Matanya ia kucek berulang kali sampai akhirnya dia sudah sepenuhnya sadar dan melihat ke sekeliling.

Ice berdiri, tubuhnya terasa pegal karena tidur dengan posisi duduk—namun, itu tak menjadi sebuah penyesalan baginya.

Setelahnya, Ice duduk di sofa yang sama dengan istrinya. Kepalanya dia senderkan ke bahu sang istri dengan pinggang ramping istrinya yang ia peluk erat.

"A-Ice?"

"Maaf."

Sebuah kata itu keluar dari mulut Ice lagi, tadi malam mengatakannya ketika [Name] tidur, pasti [Name] tak mendengarkannya, kan? Makanya, ia ulang sekali lagi.

"Maaf aku teriak tadi malem."

[Name] tertegun untuk beberapa saat. Hingga ia menaruh tangannya di surai coklat Ice dan mengelusnya pelan. [Name] sedikit terkikik ketika mendengar maaf dari Ice, baginya itu lucu. Seperti bocah kecil.

"Jangan teriak kayak gitu lagi!"

Sang suami mengangguk, ia menyembunyikan wajahnya di sekitar rambut [Name] dengan perasaan lega.

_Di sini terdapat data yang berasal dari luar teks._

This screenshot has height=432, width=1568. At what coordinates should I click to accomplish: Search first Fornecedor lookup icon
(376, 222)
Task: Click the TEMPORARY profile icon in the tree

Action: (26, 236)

"Aku memang ada masalah, masalah sama Kak Upan."

"Tuh, kan. Siapa yang kemarin bilang cuma masalah kantor??" katanya. Ia tarik rambut coklat Ice, membuat Ice sedikit meringis kesakitan.

"Aduh! Aku kan awalnya gamau cerita, [Name]. Aku cerita karena kamu suruh."

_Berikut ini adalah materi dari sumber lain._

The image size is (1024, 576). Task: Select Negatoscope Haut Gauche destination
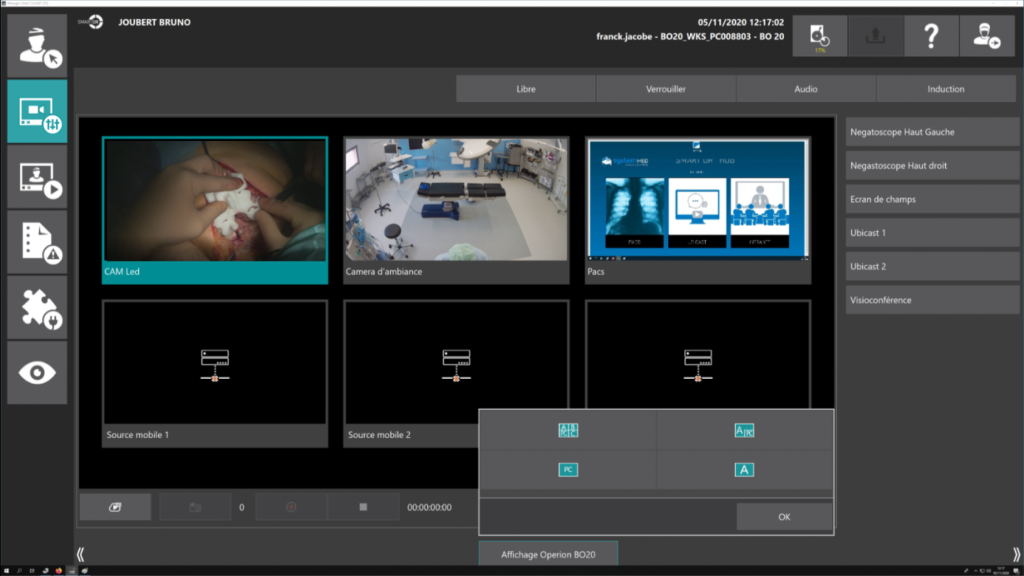pos(932,131)
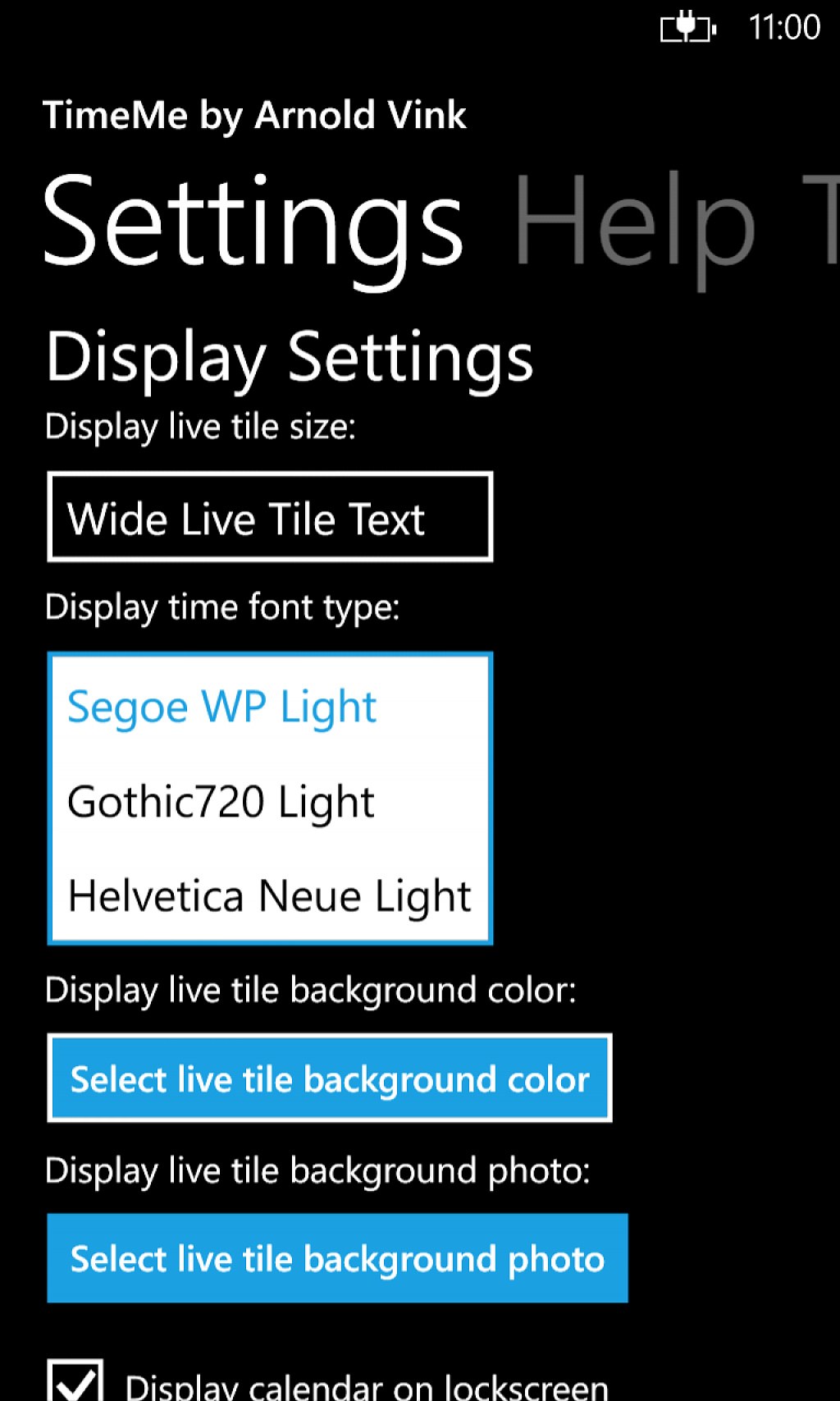
Task: Switch to the Help tab
Action: 634,222
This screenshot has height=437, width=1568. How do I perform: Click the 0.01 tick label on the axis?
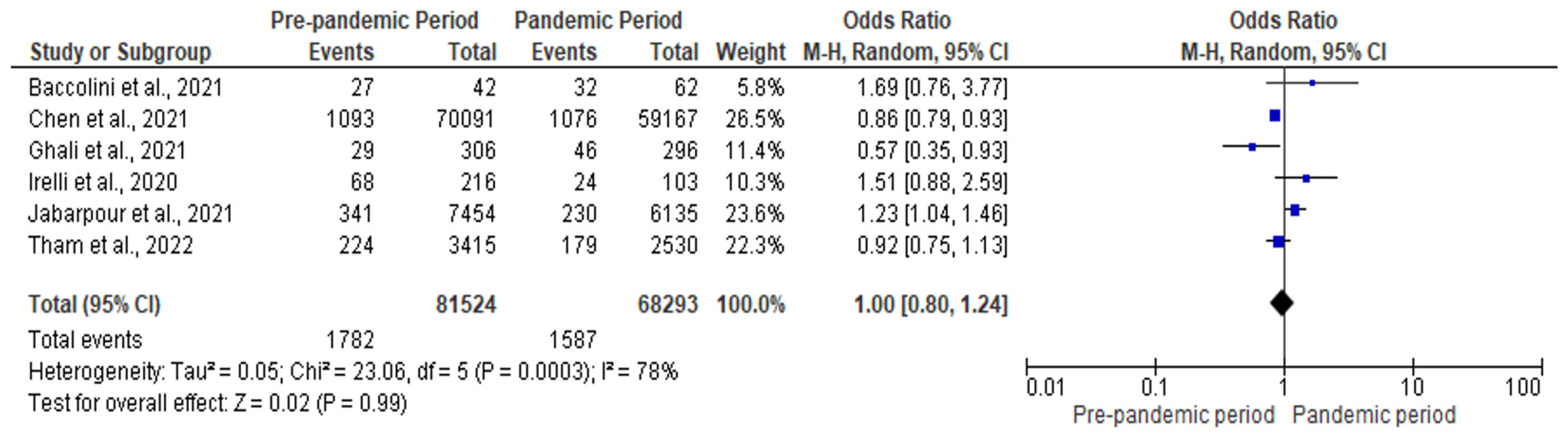1045,387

"Ya kamu, sok-sokan banget mau gak cerita. Padahal dulu selalu ke laut terus nangis curhat gitu. Dah dah, lanjut."

Ice sedikit cemberut, betul juga apa yang dikatakan [Name]. Sebelum nikah ia selalu menangis dan bercerita di depan laut, seolah dia itu tak punya siapa-siapa.

"Aku kemarin gak sengaja ngebentak Kak Upan pas selesai rapat. Disitu aku lagi kesel sama hasil rapatnya, terus Kak Upan mungkin niatnya pengen bantu naikin mood, gitu. Tapi aku malah ngebentak."

"Terus?"

"Kak Upan marah, terus balik bentak ...."

Aduh, adik-kakak yang satu ini.

"Memang kamu ngebentak kayak gimana, sih? Kok bisa sampe marah gitu. Kak Fan kan orangnya asik banget."

"... begini. 'BISA DIEM AJA GA SI? KAKAK DARI TADI CUMA NGEBUAT ORANG RISIH.' Aku keceplosan, [Name]."

"... kalo gitu aku gak heran, ya, Ice."

"Terus Kak Upan jawabnya gak kalah ngegas [Name], aku jadi makin kesel terus malah pergi, gak minta maaf."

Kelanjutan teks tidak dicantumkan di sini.